*AIM OF THE TASK*. Starting with the line that contains "Task: Expand Стиль кластеров (текст) dropdown" and ending with the last line of the listing, print each line exactly. Pictures stay out.

──────────────────────────────

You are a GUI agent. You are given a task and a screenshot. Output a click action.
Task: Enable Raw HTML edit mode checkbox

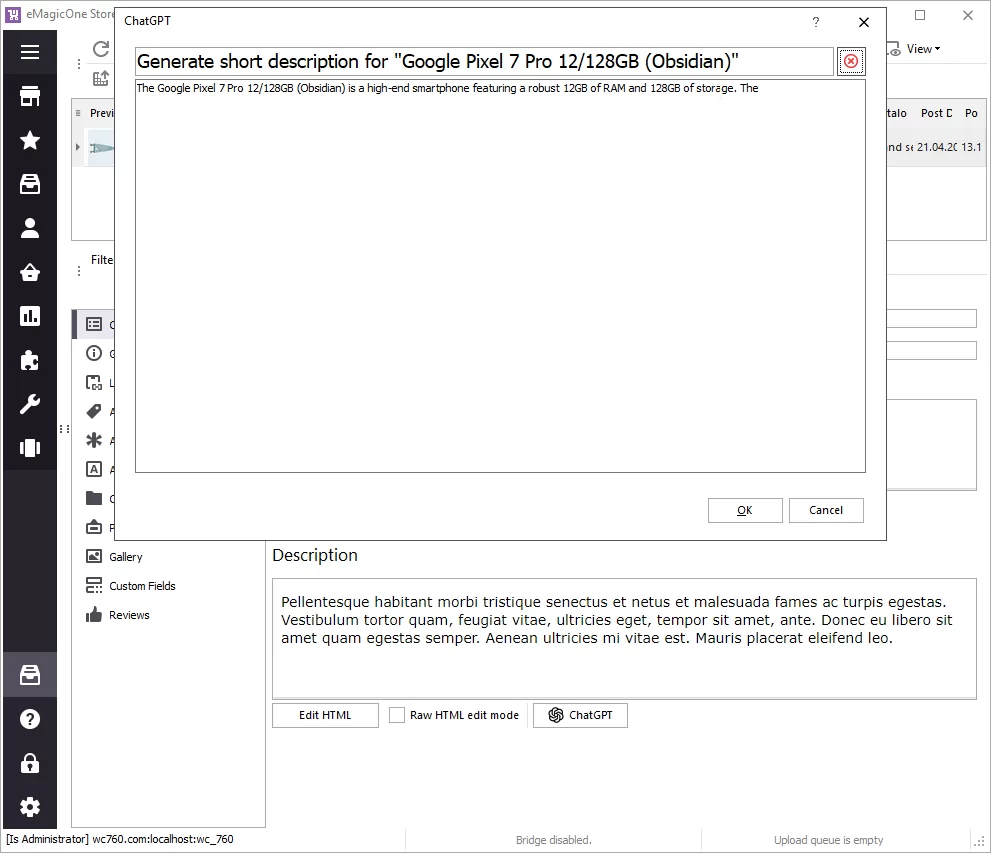coord(397,715)
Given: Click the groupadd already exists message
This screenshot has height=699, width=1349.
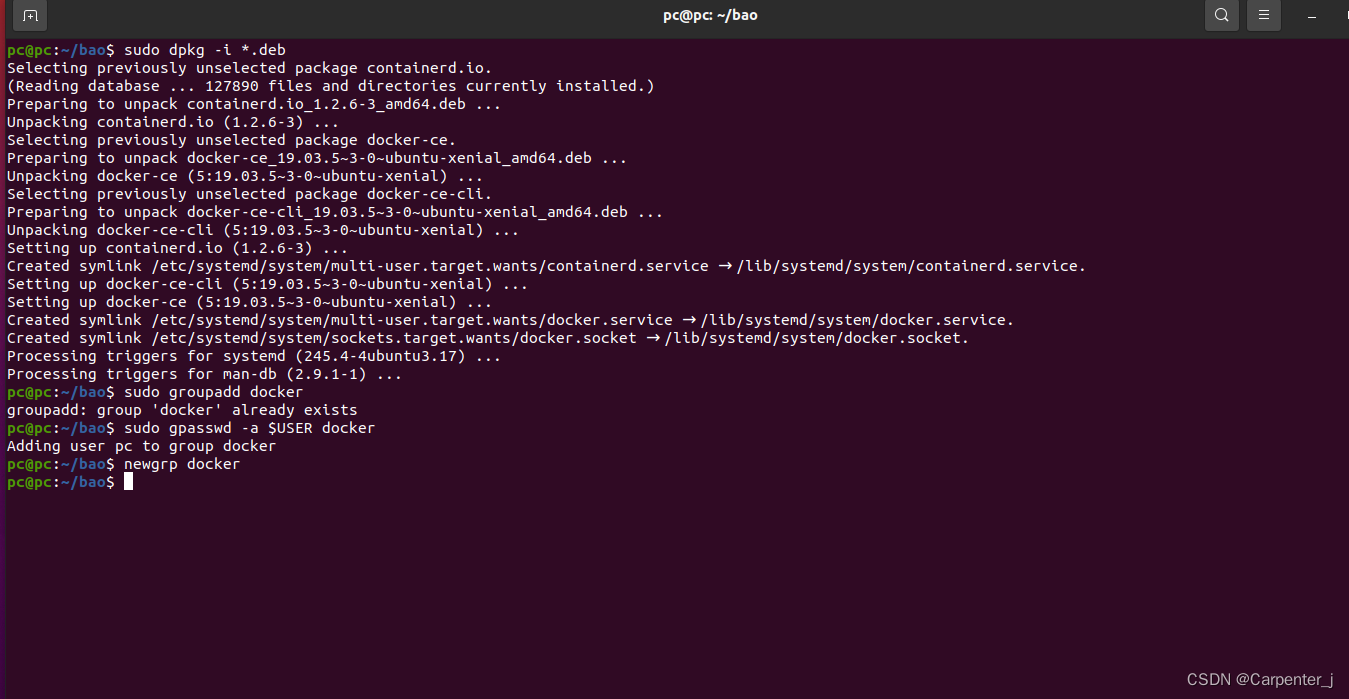Looking at the screenshot, I should pos(181,409).
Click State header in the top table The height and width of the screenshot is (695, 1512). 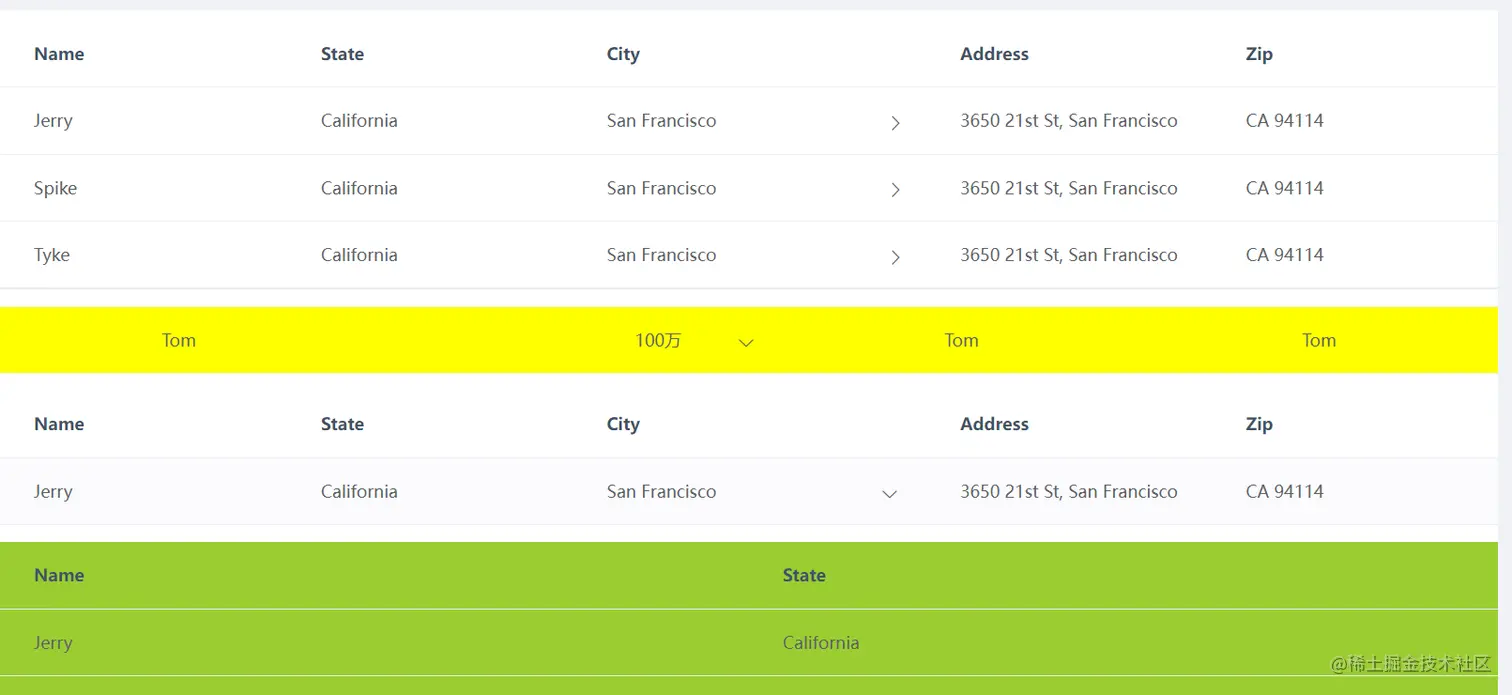click(342, 54)
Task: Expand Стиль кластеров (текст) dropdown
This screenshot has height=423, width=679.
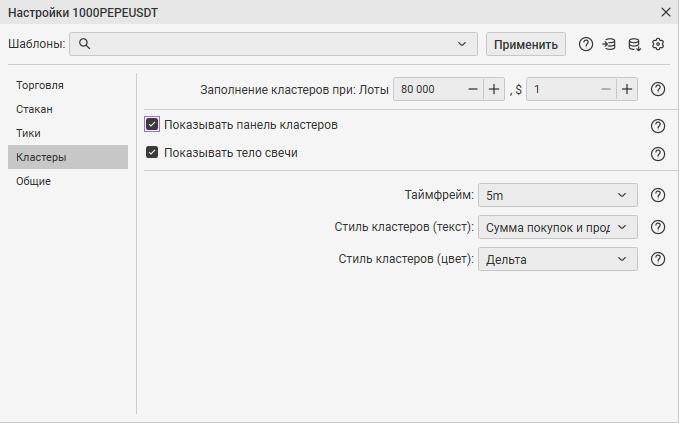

──────────────────────────────

*FINISHED EXERCISE*.
Task: Expand Стиль кластеров (текст) dropdown
This screenshot has height=423, width=679.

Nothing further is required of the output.